Starting a Project from Scratch

We will show how to start an embedded project from scratch, using the nRF52840 as an example. But this guide is not limited to this development board.

Identify the microcontroller

The first step is to identify the microcontroller you'll be working with. The information about the microcontroller you'll need is:

1. Its processor architecture and sub-architecture.

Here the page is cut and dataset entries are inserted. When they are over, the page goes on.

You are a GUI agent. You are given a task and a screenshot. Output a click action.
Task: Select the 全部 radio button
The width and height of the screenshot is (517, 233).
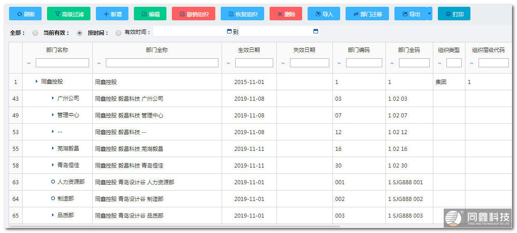point(35,33)
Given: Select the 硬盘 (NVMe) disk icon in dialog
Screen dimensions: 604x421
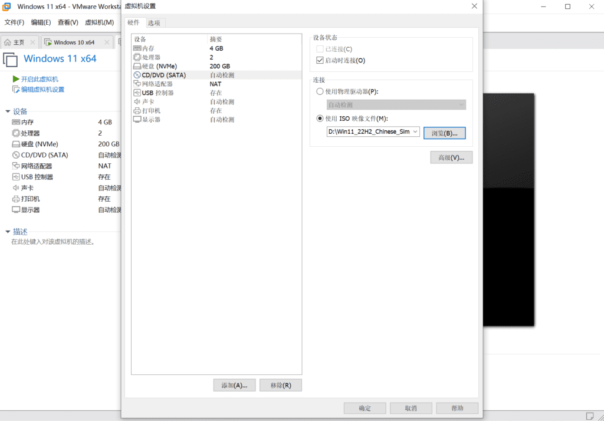Looking at the screenshot, I should (x=137, y=66).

This information should be in the device's data sheet or manual. In the case of the nRF52840, the processor is an ARM Cortex-M4 core. With this information you'll need to select a compatible compilation target. rustup target list will show all the supported compilation targets.

$ rustup target list
(..)
thumbv6m-none-eabi
thumbv7em-none-eabi
thumbv7em-none-eabihf
thumbv7m-none-eabi
thumbv8m.base-none-eabi
thumbv8m.main-none-eabi
thumbv8m.main-none-eabihf

The compilation targets will usually be named using the following format: $ARCHITECTURE-$VENDOR-$OS-$ABI, where the $VENDOR field is sometimes omitted. Bare metal and no_std targets, like microcontrollers, will often use none for the $OS field. When the $ABI field ends in hf it indicates that the output ELF uses the hardfloat Application Binary Interface (ABI).

The thumb targets listed above are all the currently supported ARM Cortex-M targets. The table below shows the mapping between compilation targets and ARM Cortex-M processors.

The ARM Cortex-M ISA is backwards compatible so for example you could compile a program using the thumbv6m-none-eabi target and run it on an ARM Cortex-M4 microcontroller. This will work but using the thumbv7em-none-eabi results in better performance (ARMv7-M instructions will be emitted by the compiler) so it should be preferred.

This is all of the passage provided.